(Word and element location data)
----
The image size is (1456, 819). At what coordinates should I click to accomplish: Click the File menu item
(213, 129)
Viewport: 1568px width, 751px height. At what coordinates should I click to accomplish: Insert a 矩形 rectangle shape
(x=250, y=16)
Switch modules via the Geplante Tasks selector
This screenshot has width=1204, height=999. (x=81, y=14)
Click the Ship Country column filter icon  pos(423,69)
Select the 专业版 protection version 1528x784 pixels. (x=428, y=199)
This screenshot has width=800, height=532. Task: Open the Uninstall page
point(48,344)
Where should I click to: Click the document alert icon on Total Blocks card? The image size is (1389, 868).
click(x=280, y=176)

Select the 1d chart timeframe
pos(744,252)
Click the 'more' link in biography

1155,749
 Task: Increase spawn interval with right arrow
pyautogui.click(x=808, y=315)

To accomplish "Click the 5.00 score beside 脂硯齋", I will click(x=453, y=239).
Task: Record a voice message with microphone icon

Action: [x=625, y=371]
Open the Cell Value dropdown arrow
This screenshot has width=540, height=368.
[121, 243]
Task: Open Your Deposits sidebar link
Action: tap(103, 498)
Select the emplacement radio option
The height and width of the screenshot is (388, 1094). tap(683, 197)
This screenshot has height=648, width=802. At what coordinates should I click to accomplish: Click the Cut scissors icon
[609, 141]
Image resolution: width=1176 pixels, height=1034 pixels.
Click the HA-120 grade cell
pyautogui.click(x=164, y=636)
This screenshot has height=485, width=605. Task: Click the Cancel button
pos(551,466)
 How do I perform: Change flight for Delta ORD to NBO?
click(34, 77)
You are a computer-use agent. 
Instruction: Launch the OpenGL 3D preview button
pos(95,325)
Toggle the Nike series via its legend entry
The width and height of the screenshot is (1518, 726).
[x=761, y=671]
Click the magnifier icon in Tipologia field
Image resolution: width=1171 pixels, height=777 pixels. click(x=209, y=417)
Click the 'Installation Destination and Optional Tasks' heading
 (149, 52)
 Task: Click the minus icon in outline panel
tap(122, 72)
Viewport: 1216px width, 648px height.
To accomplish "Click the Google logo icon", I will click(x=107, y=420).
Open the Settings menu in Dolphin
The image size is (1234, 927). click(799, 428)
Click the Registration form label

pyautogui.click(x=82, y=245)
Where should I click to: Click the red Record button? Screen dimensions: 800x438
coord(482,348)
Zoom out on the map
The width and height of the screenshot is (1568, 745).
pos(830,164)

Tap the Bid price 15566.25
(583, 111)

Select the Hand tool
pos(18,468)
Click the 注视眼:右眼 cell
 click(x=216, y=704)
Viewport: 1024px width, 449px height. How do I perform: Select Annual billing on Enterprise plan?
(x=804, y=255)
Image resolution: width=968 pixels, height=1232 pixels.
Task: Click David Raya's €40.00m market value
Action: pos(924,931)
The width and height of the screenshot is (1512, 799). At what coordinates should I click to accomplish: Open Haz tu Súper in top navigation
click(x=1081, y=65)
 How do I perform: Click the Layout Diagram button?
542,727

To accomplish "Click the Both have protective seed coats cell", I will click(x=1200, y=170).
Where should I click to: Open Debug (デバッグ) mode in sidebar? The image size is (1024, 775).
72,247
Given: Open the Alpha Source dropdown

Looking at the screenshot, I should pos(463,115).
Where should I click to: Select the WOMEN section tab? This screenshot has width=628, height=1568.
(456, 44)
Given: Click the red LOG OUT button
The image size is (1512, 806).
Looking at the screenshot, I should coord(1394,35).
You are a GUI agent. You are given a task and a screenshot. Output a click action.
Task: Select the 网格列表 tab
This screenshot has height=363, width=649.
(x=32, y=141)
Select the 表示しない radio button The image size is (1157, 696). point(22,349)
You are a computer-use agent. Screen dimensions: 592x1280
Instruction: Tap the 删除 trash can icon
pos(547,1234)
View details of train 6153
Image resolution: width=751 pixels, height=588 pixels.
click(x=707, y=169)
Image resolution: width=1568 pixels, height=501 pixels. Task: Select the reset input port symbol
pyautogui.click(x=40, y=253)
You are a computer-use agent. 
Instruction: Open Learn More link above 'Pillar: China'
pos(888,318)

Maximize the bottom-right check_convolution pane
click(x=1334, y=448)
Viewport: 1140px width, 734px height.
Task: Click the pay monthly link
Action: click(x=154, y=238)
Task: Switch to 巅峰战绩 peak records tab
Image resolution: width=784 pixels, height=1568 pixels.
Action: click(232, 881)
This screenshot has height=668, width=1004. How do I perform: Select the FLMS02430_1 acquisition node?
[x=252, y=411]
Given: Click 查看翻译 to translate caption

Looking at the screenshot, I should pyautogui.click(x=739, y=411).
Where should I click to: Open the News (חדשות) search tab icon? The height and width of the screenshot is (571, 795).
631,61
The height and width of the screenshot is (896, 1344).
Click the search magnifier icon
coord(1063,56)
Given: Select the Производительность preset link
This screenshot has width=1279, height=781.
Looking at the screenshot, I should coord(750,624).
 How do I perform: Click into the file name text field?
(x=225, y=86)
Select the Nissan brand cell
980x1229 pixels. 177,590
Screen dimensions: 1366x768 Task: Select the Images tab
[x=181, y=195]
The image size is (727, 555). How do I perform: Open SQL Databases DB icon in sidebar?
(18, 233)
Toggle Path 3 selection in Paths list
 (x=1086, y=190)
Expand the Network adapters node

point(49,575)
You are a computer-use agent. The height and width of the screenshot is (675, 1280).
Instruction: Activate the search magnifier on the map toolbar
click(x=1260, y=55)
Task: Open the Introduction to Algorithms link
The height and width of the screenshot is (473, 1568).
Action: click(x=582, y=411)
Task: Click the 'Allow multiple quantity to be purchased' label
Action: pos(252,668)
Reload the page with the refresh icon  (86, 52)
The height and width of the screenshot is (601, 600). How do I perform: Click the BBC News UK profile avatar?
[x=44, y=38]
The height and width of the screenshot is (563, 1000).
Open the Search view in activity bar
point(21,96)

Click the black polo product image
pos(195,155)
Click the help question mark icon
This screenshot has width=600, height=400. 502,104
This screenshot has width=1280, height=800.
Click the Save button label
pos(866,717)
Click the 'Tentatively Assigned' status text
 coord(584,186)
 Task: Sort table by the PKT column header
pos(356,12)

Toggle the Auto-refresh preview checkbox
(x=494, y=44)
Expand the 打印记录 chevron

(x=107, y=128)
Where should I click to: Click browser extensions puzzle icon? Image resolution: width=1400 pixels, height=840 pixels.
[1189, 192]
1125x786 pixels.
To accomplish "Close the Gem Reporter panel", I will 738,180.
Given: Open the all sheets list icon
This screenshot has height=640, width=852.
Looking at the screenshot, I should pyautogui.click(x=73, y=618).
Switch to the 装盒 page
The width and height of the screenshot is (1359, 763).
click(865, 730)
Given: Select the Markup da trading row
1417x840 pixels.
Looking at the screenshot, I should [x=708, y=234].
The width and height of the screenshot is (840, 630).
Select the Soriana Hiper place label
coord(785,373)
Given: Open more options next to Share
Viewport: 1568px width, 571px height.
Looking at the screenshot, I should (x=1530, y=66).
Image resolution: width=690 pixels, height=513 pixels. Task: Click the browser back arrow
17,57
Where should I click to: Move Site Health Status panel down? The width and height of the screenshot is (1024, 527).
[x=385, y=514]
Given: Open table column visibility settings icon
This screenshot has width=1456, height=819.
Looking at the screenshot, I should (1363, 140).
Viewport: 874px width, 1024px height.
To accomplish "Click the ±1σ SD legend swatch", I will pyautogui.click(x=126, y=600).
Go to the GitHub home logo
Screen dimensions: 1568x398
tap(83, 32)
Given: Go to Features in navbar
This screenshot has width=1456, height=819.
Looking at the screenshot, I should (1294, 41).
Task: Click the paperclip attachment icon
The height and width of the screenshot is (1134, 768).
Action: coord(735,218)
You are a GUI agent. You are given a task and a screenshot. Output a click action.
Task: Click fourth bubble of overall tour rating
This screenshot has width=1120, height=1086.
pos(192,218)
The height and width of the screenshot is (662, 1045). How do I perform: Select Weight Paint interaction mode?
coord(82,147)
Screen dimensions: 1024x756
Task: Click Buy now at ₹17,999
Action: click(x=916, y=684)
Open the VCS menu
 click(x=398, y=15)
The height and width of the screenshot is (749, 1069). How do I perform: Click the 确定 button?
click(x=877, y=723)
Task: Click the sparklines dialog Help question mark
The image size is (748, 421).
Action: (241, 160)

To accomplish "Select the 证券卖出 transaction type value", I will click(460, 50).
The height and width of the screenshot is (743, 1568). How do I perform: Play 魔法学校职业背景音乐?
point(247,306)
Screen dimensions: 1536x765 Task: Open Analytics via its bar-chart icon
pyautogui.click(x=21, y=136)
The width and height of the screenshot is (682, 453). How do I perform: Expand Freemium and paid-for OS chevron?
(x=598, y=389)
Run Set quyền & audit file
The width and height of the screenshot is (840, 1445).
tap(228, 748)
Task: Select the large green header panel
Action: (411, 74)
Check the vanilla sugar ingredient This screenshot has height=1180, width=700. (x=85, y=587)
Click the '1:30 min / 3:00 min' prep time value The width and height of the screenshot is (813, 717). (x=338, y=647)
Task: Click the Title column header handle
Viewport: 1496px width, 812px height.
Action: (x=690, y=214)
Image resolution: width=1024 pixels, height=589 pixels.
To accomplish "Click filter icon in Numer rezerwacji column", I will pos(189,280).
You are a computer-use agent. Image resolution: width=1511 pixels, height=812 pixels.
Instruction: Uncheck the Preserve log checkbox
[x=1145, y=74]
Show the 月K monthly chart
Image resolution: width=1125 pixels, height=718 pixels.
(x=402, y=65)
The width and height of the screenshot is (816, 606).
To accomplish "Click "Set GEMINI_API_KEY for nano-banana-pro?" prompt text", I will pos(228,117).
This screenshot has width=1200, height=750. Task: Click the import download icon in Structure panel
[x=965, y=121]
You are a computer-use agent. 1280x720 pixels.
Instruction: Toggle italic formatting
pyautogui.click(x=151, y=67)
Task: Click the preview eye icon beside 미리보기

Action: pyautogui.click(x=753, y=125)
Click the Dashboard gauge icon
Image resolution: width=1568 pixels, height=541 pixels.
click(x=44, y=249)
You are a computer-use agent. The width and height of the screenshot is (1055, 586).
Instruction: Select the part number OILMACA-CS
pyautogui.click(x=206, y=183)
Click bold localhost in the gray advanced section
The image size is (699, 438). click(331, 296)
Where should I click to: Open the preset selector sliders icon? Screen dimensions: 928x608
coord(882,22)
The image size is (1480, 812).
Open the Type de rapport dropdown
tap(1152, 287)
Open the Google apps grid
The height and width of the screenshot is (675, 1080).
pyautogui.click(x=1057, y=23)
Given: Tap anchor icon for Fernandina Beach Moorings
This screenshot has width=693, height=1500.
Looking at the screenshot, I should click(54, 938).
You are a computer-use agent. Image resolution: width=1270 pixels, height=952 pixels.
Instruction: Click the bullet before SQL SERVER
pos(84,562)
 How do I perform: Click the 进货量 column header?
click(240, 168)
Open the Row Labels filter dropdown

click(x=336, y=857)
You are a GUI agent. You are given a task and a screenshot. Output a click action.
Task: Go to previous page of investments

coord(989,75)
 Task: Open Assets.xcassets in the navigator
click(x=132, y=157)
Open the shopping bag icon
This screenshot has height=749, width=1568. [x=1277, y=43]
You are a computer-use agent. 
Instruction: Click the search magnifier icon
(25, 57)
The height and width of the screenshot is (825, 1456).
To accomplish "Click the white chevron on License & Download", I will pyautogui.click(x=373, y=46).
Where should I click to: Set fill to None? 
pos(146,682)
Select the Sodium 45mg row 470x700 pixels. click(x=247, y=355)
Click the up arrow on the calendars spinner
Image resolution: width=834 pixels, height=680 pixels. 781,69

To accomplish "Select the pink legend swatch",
----
REQUIREMENTS
Pull out every line from the records above that contains the word "News", copying each line in full.

SOLUTION FOR THIS EXERCISE
Where should I click to: Open the News (חדשות) search tab icon? The height and width of the screenshot is (571, 795).
The height and width of the screenshot is (601, 600). How do I perform: Click the BBC News UK profile avatar?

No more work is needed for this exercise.